Why are some guarantees unenforceable?

Date: Nov 12, 2014
Document Type: Article

A guarantee is a promise by a third party to be liable to a lender for the obligations of a debtor, if the debtor defaults on their obligations. These are serious undertakings as they can render a guarantor liable for the whole amount owed by the debtor. Guarantees become enforceable when the debtor has defaulted on their obligations. However, there are numerous reasons why a guarantee may be unenforceable.

Formalities of Contract

A guarantee is contract. Therefore, it will not be generally be enforceable unless all the formalities of a contract have been fulfilled. In addition, guarantees must be in writing and signed by the guarantors. Since a guarantee is a contract, it can be invalidated by the same reasons that invalidate other contracts such as misrepresentation, undue influence or duress.

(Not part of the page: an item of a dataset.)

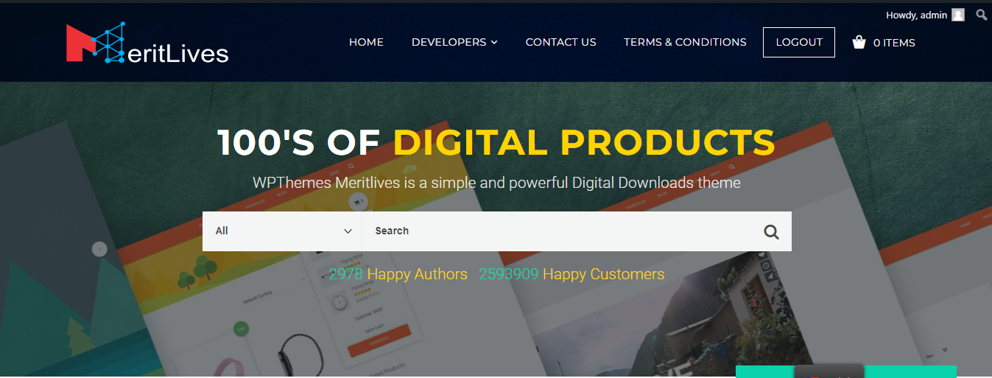
Task: Click the green bar at page bottom
Action: (x=845, y=371)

Some states also have additional formal requirements for certain types of guarantees.   

The principal obligation is not enforceable

A guarantor’s liability is ‘co-extensive’ with the debtor, meaning they are equally liable to the creditor for the obligation. In other words, the guarantor will only be liable to the creditor so long as the debtor is liable. Therefore, if the principal obligation of the debtor is discharged by repayment or is for some other reason unenforceable, the guarantor will also be off the hook. 

Unconscionability

A common way in which guarantees are rendered unenforceable is due to unconscionability. Generally this involves the guarantor having a special disadvantage of which the lender is aware and takes advantage of. Simply being careless is not enough. The special disadvantage of the guarantor must be due to something serious which prevents them from comprehending what they are getting involved in, such as age, mental incapacity, illiteracy, inability to speak the language, lack of education or business experience, lack of legal assistance or explanation where it is necessary or emotional dependency.

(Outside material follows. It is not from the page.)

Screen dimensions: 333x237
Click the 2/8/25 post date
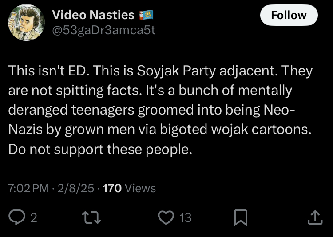tap(75, 188)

A common example is elderly, infirm or immigrant parents with little language skills guaranteeing loans for their beloved children without fully understanding what they have signed on for. Nowadays, lending institutions are especially careful to ensure at-risk guarantors know what they’re getting themselves into or have access to independent legal and financial advice.

Guarantees by wives

There is a controversial rule which was formulated in 1939 in a case called Yerkey v Jones,  that presumes married women are at a special disadvantage when guaranteeing their husband’s business loans. Therefore, if a married woman guarantee’s her husband’s obligations without understanding the essential nature of the guarantee, receives no financial benefit and the lender made no attempt to explain the significance of her actions, the guarantee can be set aside.

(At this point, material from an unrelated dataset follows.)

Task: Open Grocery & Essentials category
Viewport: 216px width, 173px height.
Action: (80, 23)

Obviously this has come under heavy criticism over the last few decades. The presumption is regarded by many as sexist and by others as simply unnecessary, given the broad scope of unconscionability to assist any wives who are truly vulnerable to exploitation. However, the principle still operates, being affirmed as recently as 1998, where the High Court suggested it could operate in other situations which involve close relationships based on trust and confidence. The current status of the rule is unclear. Either way, lenders have become more proactive in ensuring guarantors who are volunteers, especially if they are close relations to the debtor, understand the purport and effect of their actions and gain independent advice.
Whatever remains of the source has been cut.